だが、筋を知りたくてつかうのではない。イヤホンガイドは、筋書にも出ていない、実に面白い解説をしてくれるのだ。
たとえば、今月(2月)の国立小劇場〈野崎村〉、お染登場のシーンで、こんな解説があった(記憶で書くので、細部は正確ではない)。
「振り袖姿のお染が、背中の襟のあたりに、なにか付けております。これは通称〈襟袈裟〉などと申しまして、髪の油が垂れて、着物が汚れるのを防ぐものでございます。これを着用しているのは、良家の子女の証しでございます」
また〈勧進帳〉では、
「ここで三味線の鶴澤藤蔵にご注目ください。たいへん珍しい弾き方です。これは、三味線で琵琶の響きを模倣しております」
さらに今月は、六代目竹本錣太夫(もと津駒太夫)の襲名披露があったので、幕間に、ご本人のインタビューが流れた。大学時代にテレビで文楽を観て感動し、津太夫に入門したのだという。「テレビ」がきっかけで文楽の世界に入ったなんて、知らなかった。

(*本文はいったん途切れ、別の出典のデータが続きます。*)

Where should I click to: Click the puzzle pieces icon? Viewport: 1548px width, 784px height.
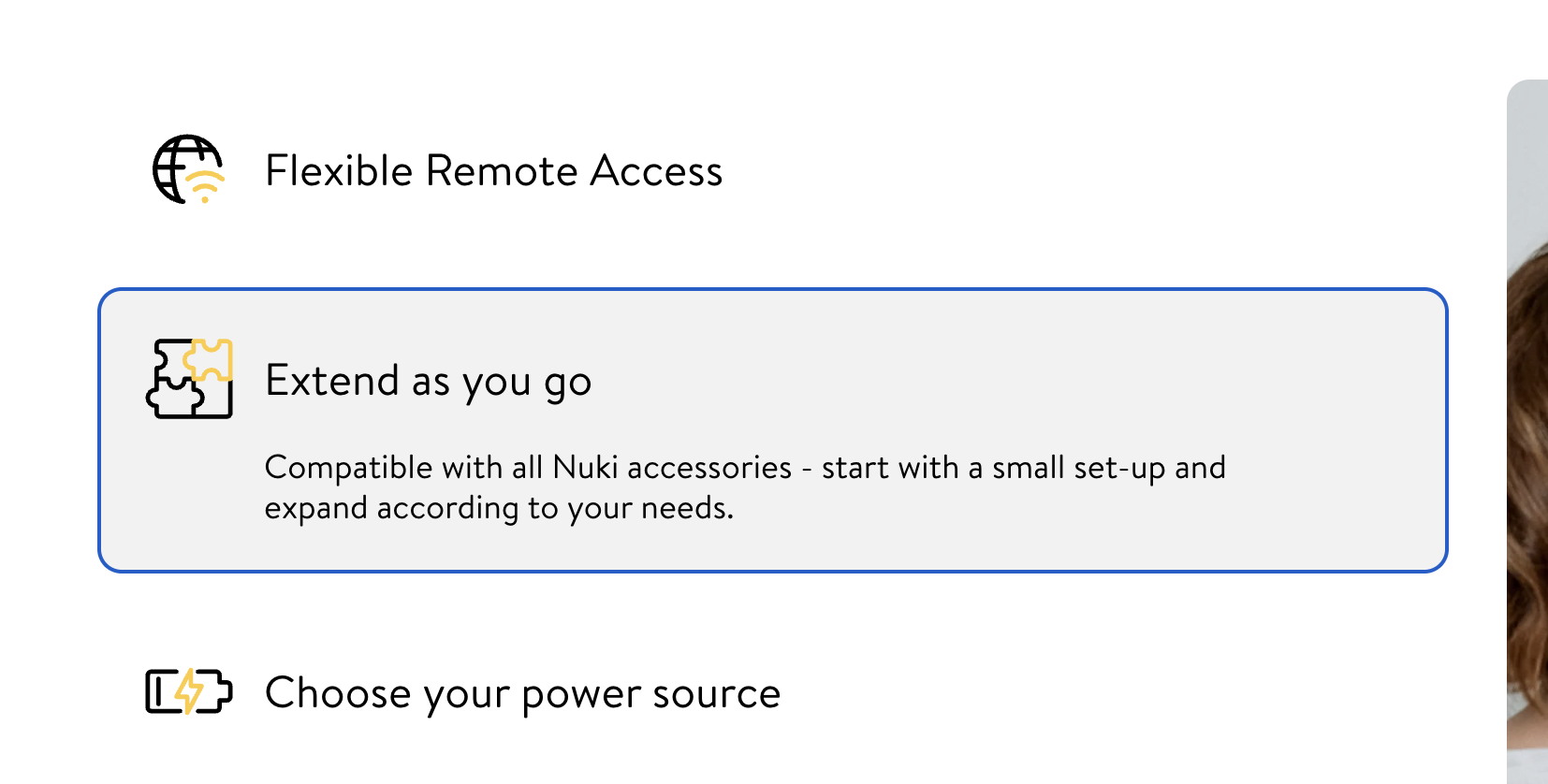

株式会社イヤホンガイド(旧名・朝日解説事業株式会社)は、1975年、朝日新聞の記者だった久門郁夫によってはじまった(創設当初の興味深いエピソードがHPで紹介されている)。このとき協力したのが、古典芸能評論家の小山観翁さん(1929~2015)である。
わたしは、生前の小山さんに、そのころのお話をうかがったことがある。
「最初は国立劇場も歌舞伎座も『解説など余計だ。歌舞伎は何度も観ているうちに自然とわかってくるものだ』と、あまり乗ってくれませんでした。役者たちも『歌舞伎は役者の芸をじっくり楽しんでいただくもので、その場であれこれ解説されたくない』と否定的。ところが、成駒屋(六代目中村歌右衛門)だけが『これからは、そういうものが必要よ。ぜひ、おやんなさい』と言ってくれました。これがきっかけで、導入が決定したようなものなんです」
小山観翁さんの、あのすこしダミ声がかった口調がなつかしい。
もうひとつ、わたしがイヤホンガイドを好む理由は、解説員の「芸」を楽しめるからである。解説員は、おそらく原稿をつくって、それを読んでいるのだろうが、「原稿をそのままていねいに読む」ひとと、「原稿を咀嚼して自分のコトバにする」ひとがいる。面白いのは、なんといっても後者である。誰もが、文楽を好きでたまらない様子が口調にあふれていて楽しい。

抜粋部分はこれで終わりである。